[PATCH] drm/amdgpu: fix wrong vram lost counter increment
Quan, Evan
Evan.Quan at amd.com
Mon Apr 13 03:09:30 UTC 2020
Thanks. Updated this in V2.
-----Original Message-----
From: Alex Deucher <alexdeucher at gmail.com>
Sent: Friday, April 10, 2020 8:45 PM
To: Quan, Evan <Evan.Quan at amd.com>
Cc: amd-gfx list <amd-gfx at lists.freedesktop.org>; Deucher, Alexander <Alexander.Deucher at amd.com>
Subject: Re: [PATCH] drm/amdgpu: fix wrong vram lost counter increment
On Fri, Apr 10, 2020 at 4:02 AM Evan Quan <evan.quan at amd.com> wrote:
>
> Vram lost counter is wrongly increased by two during baco reset.
>
> Change-Id: I8b9959a5d1632abc774ba07d56cf295bdd8288eb
> Signed-off-by: Evan Quan <evan.quan at amd.com>
> ---
> drivers/gpu/drm/amd/amdgpu/amdgpu_device.c | 36 ++++++++++++++++++++--
> drivers/gpu/drm/amd/amdgpu/cik.c | 2 --
> drivers/gpu/drm/amd/amdgpu/nv.c | 4 ---
> drivers/gpu/drm/amd/amdgpu/soc15.c | 4 ---
> drivers/gpu/drm/amd/amdgpu/vi.c | 2 --
> 5 files changed, 34 insertions(+), 14 deletions(-)
>
> diff --git a/drivers/gpu/drm/amd/amdgpu/amdgpu_device.c
> b/drivers/gpu/drm/amd/amdgpu/amdgpu_device.c
> index a2a4e4b28d00..c9317975c46e 100644
> --- a/drivers/gpu/drm/amd/amdgpu/amdgpu_device.c
> +++ b/drivers/gpu/drm/amd/amdgpu/amdgpu_device.c
> @@ -2087,8 +2087,40 @@ static void amdgpu_device_fill_reset_magic(struct amdgpu_device *adev)
> */
> static bool amdgpu_device_check_vram_lost(struct amdgpu_device *adev)
> {
> - return !!memcmp(adev->gart.ptr, adev->reset_magic,
> - AMDGPU_RESET_MAGIC_NUM);
> + if (memcmp(adev->gart.ptr, adev->reset_magic,
> + AMDGPU_RESET_MAGIC_NUM))
> + return true;
> +
> + if (!adev->in_gpu_reset)
> + return false;
> +
> + /*
> + * For all ASICs with baco reset, the VRAM is assumed to be
> + * lost.
> + * For SOC15 and NV ASICs with mode1 reset, the VRAM is also
> + * assumed to be lost.
> + */
> + switch (amdgpu_asic_reset_method(adev)) {
> + case AMD_RESET_METHOD_BACO:
> + return true;
> + case AMD_RESET_METHOD_MODE1:
> + switch (adev->asic_type) {
> + case CHIP_VEGA10:
> + case CHIP_VEGA12:
> + case CHIP_VEGA20:
> + case CHIP_RAVEN:
> + case CHIP_ARCTURUS:
> + case CHIP_RENOIR:
> + case CHIP_NAVI10:
> + case CHIP_NAVI14:
> + case CHIP_NAVI12:
I think we can probably just drop the asic check and always return true for MODE1 reset.

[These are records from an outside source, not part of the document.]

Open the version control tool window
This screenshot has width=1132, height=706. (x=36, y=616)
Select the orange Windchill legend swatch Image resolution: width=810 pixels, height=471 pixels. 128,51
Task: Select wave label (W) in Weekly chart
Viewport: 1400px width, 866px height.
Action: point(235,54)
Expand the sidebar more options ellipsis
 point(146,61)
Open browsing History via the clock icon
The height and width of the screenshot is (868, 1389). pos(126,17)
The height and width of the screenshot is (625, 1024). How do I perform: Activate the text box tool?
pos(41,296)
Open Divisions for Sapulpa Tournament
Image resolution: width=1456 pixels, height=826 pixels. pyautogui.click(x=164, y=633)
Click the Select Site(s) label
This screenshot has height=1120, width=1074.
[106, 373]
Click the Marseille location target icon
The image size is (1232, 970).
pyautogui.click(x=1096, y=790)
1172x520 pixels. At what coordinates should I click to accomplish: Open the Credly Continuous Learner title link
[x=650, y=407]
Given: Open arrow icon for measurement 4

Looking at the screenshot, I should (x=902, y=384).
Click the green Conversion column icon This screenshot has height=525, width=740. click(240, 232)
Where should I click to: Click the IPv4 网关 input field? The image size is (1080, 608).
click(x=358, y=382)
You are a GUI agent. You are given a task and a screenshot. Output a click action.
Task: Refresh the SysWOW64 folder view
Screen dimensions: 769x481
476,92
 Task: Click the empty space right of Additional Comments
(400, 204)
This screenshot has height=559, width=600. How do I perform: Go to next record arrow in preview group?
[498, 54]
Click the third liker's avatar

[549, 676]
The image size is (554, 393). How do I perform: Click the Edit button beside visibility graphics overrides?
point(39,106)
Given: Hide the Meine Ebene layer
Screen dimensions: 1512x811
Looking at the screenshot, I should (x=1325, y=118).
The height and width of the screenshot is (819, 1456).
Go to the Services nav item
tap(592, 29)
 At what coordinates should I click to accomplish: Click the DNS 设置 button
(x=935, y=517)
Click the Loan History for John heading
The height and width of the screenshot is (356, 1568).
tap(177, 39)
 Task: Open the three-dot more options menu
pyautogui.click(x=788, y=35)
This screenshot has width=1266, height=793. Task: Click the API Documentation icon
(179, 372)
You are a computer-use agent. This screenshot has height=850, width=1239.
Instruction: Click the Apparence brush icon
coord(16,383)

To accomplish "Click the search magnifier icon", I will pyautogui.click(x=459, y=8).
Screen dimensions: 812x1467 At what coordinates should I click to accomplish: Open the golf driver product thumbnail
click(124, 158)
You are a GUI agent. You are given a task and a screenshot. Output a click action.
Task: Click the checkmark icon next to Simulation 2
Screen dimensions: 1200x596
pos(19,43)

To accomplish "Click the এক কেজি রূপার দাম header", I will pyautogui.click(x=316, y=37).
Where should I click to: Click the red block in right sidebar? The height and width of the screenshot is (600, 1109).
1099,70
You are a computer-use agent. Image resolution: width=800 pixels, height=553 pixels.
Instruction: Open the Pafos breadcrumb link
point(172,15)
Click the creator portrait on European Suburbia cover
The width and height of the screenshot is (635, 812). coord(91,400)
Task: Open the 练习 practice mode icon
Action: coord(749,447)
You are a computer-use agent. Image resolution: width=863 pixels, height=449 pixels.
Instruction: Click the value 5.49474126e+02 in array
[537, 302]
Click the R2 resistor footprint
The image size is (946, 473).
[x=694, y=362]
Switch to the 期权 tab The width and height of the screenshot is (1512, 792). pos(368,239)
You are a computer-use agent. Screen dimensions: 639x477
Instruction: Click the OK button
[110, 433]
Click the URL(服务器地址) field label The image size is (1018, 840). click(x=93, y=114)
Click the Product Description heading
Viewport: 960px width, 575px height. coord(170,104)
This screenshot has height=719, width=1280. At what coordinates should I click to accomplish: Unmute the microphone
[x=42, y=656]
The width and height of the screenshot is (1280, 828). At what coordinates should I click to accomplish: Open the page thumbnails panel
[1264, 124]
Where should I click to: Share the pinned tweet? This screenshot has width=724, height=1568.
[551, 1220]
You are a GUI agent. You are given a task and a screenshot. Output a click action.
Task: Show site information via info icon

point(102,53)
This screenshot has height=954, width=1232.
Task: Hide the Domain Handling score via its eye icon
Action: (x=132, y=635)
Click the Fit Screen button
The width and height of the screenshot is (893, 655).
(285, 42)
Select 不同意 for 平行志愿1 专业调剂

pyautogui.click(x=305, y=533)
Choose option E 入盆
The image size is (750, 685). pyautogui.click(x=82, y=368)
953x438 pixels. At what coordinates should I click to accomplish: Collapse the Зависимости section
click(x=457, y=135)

The UMC block gets reset is memory is not reliable.
Alex
> + return true;
> + default:
> + return false;
> + }
> + default:
> + return false;
> + }
> }
>
> /**
> diff --git a/drivers/gpu/drm/amd/amdgpu/cik.c
> b/drivers/gpu/drm/amd/amdgpu/cik.c
> index db68ffa27984..fe306d0f73f7 100644
> --- a/drivers/gpu/drm/amd/amdgpu/cik.c
> +++ b/drivers/gpu/drm/amd/amdgpu/cik.c
> @@ -1358,8 +1358,6 @@ static int cik_asic_reset(struct amdgpu_device *adev)
> int r;
>
> if (cik_asic_reset_method(adev) == AMD_RESET_METHOD_BACO) {
> - if (!adev->in_suspend)
> - amdgpu_inc_vram_lost(adev);
> r = amdgpu_dpm_baco_reset(adev);
> } else {
> r = cik_asic_pci_config_reset(adev); diff --git
> a/drivers/gpu/drm/amd/amdgpu/nv.c b/drivers/gpu/drm/amd/amdgpu/nv.c
> index 7768880fcccf..995bdec9fa7d 100644
> --- a/drivers/gpu/drm/amd/amdgpu/nv.c
> +++ b/drivers/gpu/drm/amd/amdgpu/nv.c
> @@ -351,8 +351,6 @@ static int nv_asic_reset(struct amdgpu_device *adev)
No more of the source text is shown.